Pada Pasal 7 dalam Kovenan itu, kata Taufan, mengatur dengan sangat jelas konsern tentang perlindungan manusia dari ancaman penyiksaan yang dilakukan pihak lain: "Tidak seorangpun boleh dikenai penyiksaan, atau perlakuan atau hukuman yang keji, tidak manusiawi atau merendahkan martabatnya, khususnya tidak seorangpun, tanpa persetujuannya secara sukarela dapat dijadikan eksperimen medis atau ilmiah."
"Jadi, norma hak asasi manusia untuk tidak melakukan penghukuman yang kejam dan tidak manusiawi sudah menjadi bagian dari norma hukum Indonesia. Dengan begitu, meski kita sangat menolak kekerasan seksual, namun norma dan prinsip hak asasi manusia mesti lah kita jadikan pegangan ber-sama di dalam menyusun dan menerapkan hukum di negeri kita," kata Taufan.
Baca juga: Pro Kontra Hukuman Kebiri, Pemakaian Gelang Elektronik Hingga Belum Jelasnya Aturan Pengawasan
Selain itu, kata Taufan, tidak ada bukti ilmiah bahwa penerapan kebiri kimia ini akan menyelesaikan masalah kekerasan seksual, khususnya terhadap anak-anak.
Sehingga menurutnya, kita mesti menyiapkan berbagai strategi lain untuk mengatasi masalah ini yang terus meningkat tiap tahun dan kompleksitas masalahnya juga makin tinggi.
Namun, kata Taufan, karena Perpu tentang penerapan kebiri sudah menjadi UU 17/2016 dimana hukuman tambahan kebiri kimia, penggunaan alat deteksi dan rehabilitasi sudah menjadi bagian dari norma hukum kita, maka PP ini adalah pengejawantahan dari UU tersebut.
"Saya meminta penggunaan PP ini mesti sangat-sangat terbatas, harus melalui kajian yang teliti untuk tidak sembarang digunakan kepada pelaku, juga membutuhkan pengawasan yang ketat dalam rangka mengurangi dampak medis mau pun psikologis yang oleh para ahli sudah sangat diwanti-wanti terutama dari IDI dan profesi medis dan psikologis lainnya," kata Taufan.
Taufan mencontohkan kasus Allan Turing di Inggris yang setelah dikebiri kimia, menimbulkan dampak psikologis yakni melakukan bunuh diri, sehingga Inggris kemudian tidak lagi menggunakan hukuman itu.
Menurutnya kasus tersebut perlu menjadi pelajaran bagi Indonesia dalam penerapan PP tersebut.

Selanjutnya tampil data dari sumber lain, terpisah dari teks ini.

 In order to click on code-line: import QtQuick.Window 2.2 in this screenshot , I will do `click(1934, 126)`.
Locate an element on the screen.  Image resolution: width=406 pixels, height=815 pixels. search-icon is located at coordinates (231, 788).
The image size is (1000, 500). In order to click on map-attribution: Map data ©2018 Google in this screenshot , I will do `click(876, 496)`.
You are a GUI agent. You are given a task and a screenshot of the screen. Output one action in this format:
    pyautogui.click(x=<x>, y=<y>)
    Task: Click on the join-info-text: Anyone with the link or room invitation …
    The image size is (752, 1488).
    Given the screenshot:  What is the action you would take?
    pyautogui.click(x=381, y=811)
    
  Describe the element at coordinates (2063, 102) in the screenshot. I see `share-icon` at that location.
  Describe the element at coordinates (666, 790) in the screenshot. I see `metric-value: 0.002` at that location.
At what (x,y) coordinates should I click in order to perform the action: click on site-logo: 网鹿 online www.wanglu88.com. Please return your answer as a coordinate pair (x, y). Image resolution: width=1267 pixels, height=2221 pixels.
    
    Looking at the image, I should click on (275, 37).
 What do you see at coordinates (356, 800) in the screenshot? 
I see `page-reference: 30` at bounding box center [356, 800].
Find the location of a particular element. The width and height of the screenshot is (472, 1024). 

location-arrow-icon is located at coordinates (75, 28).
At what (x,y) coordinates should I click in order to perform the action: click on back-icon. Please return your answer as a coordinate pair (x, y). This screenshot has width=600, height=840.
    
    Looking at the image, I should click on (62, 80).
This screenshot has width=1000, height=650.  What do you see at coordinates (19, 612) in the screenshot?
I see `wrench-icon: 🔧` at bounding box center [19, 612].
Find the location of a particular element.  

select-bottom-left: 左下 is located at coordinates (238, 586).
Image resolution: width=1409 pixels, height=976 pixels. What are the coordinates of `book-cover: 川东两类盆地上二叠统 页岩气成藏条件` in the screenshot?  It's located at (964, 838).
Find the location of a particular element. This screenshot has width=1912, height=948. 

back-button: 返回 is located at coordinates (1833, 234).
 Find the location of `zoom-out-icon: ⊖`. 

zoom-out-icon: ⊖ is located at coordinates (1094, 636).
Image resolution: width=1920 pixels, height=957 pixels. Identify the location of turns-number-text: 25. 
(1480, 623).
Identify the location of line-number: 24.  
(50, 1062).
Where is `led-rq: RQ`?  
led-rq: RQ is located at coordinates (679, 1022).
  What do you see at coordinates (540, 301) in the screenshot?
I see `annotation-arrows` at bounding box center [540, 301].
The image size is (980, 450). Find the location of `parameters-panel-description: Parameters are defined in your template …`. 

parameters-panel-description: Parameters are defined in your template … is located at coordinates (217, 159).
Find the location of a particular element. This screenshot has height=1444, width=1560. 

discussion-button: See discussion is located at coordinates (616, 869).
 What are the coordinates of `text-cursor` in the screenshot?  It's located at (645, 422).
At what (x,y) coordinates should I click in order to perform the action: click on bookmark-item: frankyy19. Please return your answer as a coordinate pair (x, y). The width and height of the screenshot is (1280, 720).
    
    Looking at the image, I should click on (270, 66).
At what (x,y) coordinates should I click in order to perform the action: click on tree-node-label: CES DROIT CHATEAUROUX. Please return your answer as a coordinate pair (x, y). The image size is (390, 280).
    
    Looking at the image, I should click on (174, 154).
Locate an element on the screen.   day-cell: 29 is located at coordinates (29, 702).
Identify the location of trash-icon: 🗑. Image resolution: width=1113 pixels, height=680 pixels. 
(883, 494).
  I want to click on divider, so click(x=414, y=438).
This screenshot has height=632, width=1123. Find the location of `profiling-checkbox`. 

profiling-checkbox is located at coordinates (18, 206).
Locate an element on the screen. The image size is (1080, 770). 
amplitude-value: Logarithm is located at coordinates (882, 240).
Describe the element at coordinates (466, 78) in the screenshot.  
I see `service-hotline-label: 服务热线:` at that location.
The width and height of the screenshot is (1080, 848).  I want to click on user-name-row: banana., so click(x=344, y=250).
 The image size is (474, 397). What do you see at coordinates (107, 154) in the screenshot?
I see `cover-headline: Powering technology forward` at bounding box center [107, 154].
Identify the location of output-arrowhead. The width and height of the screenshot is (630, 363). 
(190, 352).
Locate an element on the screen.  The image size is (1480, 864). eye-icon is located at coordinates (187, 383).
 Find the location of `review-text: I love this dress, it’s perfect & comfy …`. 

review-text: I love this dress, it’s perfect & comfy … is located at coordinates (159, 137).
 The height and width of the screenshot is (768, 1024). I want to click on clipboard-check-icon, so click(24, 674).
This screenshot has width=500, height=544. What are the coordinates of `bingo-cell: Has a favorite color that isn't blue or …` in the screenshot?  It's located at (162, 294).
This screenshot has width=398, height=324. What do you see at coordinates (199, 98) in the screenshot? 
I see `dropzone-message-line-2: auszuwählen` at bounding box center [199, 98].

"Penerapan PP ini kalau dilihat pasal-pasalnya juga memuat tentang penggunaan alat deteksi elektronik dan rehabilitasi. Usul saya sebaiknya penerapan PP tersebut harus di dalam kerangka rehabilitasi. Jadi, jika PP mengenal tiga instrumen yakni kebiri kimia, penggunaan alat deteksi dan rehabilitasi, maka dua hal yang pertama harus di dalam kerangka rehabilitasi," kata Taufan.
Justru, kata Taufan, hal yang kurang diperhatikan adalah perlakuan rehabilitasi serius kepada korban khususnya anak.
"Tidak ada PP khusus tentang itu, padahal pemulihan korban jangka pendek dan jangka panjang sangat dibutuhkan," kata Taufan.
Diberitakan sebelumnya Presiden Joko Widodo (Jokowi) telah menerbitkan Peraturan Pemerintah Nomor 70 tahun 2020 tentang Tata Cara Pelaksanaan Tindakan Kebiri Kimia, Pemasangan Alat Pendeteksi Elektronik, Rehabilitasi, dan Pengumuman Identitas Pelaku Kekerasan Seksual terhadap Anak.
Baca juga: Efektifkah Pelaku Pelecehan Seksual Anak Diberi Hukuman Kebiri Kimia? Ini Pandangan Ahli
Dikutip Tribunnews dari PP 70/2020 yang diunggah JDIH Sekretariat Negara, disebutkan bahwa pelaku tindak pidana persetubuhan terhadap anak dapat dihukum kebiri kimia dan pemasangan alat pendeteksi elektronik, serta rehabilitasi.
"Tindakan Kebiri Kimia, tindakan pemasangan alat pendeteksi elektronik, dan rehabilitasi dikenakan terhadap Pelaku Persetubuhan berdasarkan putusan pengadilan yang telah berkekuatan hukum tetap," bunyi pasal 2 ayat 1 PP tersebut dikutip Minggu (3/1/2021).